_Fragment tekstu_:
-.-.-

Transfer z Celtiku Glasgow do przeciętnej Larissy to dla Macieja Żurawskiego krok w przód czy w tył?
To bardzo dobra decyzja. Wbrew pozorom ta drużyna to nie są żadne leszcze. W tym sezonie skopali w Pucharze UEFA angielskie Blackburn, a to o czymś świadczy. Dotychczas jedynym naprawdę olbrzymim problemem Larissy był brak środkowego napastnika. Ta drużyna grała fajny futbol do pola karnego rywali. Potem to już była kaplica. Nie mieli pomysłu, jak strzelić gola. Przyjście Maćka, co pokazał mecz z AEK, zmieni ten stan rzeczy. Grecy staną się klubem, z którym każdy w lidze będzie musiał się liczyć. Żuraw da Larissie gole, a klub pozwoli mu solidnie przygotować się, dzięki regularnej grze, do Euro 2008. Mamy tu do czynienia z pełną symbiozą.
Czyli nie zgadza się pan z opiniami fachowców, którzy krytykowali decyzję Żurawskiego o zmianie zespołu?
Panie, a jacyż to byli fachowcy? Laicy i tyle. W dodatku sfrustrowani. Maciek zrobił bardzo dobrze. W Grecji się odrodzi. Nie tylko piłkarsko, ale i życiowo. Zamiast szkockich burz i zamieci będzie się opalał na słoneczku. No i sobie pozwiedza. Co prawda Larissa to dość prowincjonalne miasteczko, ale za to jej okolice są przepiękne. Tamtejsze góry i półwyspy wyglądają jak namalowane, są cudowne niczym z jakiejś bajki. W takich okolicach psychika człowieka zaczyna funkcjonować aż miło. To wszystko będzie miało przełożenie na grę Maćka. Jak chłopak odzyska radochę na boisku, to i kadra będzie miała z tego pożytek na mistrzostwach Europy. No pięknie się to wszystko układa!
Czyli Żurawski będzie gwiazdą ligi greckiej?
Bardzo możliwe. Nie jestem Pytią, ale znam się trochę na tej piłeczce. W 2004 roku mówiłem, że Grecja poszaleje w mistrzostwach Europy i zdobędzie medal. Patrzono wtedy na mnie jak na gościa z zakładu dla obłąkanych. Okazało się, że miałem rację. Teraz też zaryzykuję i powiem: Maciek może być czołową postacią helleńskiej ekstraklasy!
Mieszkańcy Larissy kochają piłkę tak samo mocno, jak ateńczycy?
Albo i bardziej. Gdy klub grał w trzeciej lidze, robili fantastyczne oprawy meczowe, doping był nieziemski. Na każde spotkanie przychodziło po pięć tysięcy ludzi. Teraz na meczach bywa i cztery razy tyle widzów. To fanatycy, w pozytywnym tego słowa znaczeniu. Myślę, że po tak udanym debiucie Maciek stał się w ich oczach niemal Bogiem. Oni w ogóle są bardzo przekonani do Polaków. Przecież w klubie grali z powodzeniem Kazio Kmiecik czy Janusz Kupcewicz. Chcę jednak powiedzieć, że mimo świetnego debiutu Żurawia, postacią numer jeden w Larissie nadal jest trener Giorgos Donis. Kibice kochają go za to, że awansował z trzeciej ligi do ekstraklasy i zdobył Puchar Grecji. To świetny facet. Młody, obyty w świecie, grał m.in. w Blackburn. Żurawski powinien się z nim dogadać w mig.

-.-.-

_Dane wejściowe_:
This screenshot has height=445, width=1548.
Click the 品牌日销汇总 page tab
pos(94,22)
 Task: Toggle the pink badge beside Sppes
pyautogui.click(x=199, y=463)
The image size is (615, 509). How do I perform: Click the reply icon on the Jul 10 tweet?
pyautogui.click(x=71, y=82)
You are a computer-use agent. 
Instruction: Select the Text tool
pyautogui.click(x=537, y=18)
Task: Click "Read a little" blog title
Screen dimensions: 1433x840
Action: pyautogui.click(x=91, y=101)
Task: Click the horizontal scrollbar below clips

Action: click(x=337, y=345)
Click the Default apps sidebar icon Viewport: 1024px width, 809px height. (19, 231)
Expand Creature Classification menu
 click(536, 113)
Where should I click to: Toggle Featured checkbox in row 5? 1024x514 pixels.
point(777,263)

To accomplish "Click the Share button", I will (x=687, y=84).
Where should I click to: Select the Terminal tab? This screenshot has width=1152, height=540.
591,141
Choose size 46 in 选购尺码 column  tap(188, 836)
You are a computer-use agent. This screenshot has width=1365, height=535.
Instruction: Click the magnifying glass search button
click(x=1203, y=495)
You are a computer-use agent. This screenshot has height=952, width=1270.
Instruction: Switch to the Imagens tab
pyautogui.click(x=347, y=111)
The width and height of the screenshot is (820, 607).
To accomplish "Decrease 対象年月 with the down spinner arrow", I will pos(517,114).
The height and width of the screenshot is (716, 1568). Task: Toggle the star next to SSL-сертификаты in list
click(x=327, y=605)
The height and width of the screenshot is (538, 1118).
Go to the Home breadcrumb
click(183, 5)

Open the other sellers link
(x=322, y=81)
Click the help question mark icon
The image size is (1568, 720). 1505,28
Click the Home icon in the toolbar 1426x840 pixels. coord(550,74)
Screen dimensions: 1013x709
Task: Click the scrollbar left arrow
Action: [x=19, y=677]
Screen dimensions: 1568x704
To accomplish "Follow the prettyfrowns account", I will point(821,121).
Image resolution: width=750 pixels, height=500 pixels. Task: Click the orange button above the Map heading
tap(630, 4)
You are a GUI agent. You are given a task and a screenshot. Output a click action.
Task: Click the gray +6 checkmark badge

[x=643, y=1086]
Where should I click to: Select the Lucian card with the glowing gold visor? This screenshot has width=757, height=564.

-.-.-

_Wymagania zadań_:
1 - Oceń, czy poniższe stwierdzenia zgadzają się z tekstem o transferze Macieja Żurawskiego do Larissy, odpowiadając przy każdym „tak” lub „nie” i cytując dosłownie rozstrzygające słowa tekstu: (a) W tym sezonie Larissa pokonała w Pucharze UEFA angielskie Blackburn. (b) Gdy klub grał w trzeciej lidze, na każde spotkanie przychodziło po dwadzieścia tysięcy ludzi. (c) Według rozmówcy po debiucie Żurawskiego to on jest teraz postacią numer jeden w Larissie.
2 - Zwróć każdy wiersz danych wejściowych, w którym występuje ciąg znaków „point”. Wielkość liter ma znaczenie.

_Odpowiedzi do ćwiczeń_:
1 -
(a) Tak: „W tym sezonie skopali w Pucharze UEFA angielskie Blackburn”.
(b) Nie: „Na każde spotkanie przychodziło po pięć tysięcy ludzi”.
(c) Nie: „postacią numer jeden w Larissie nadal jest trener Giorgos Donis”.

2 -
point(777,263)
To accomplish "Follow the prettyfrowns account", I will point(821,121).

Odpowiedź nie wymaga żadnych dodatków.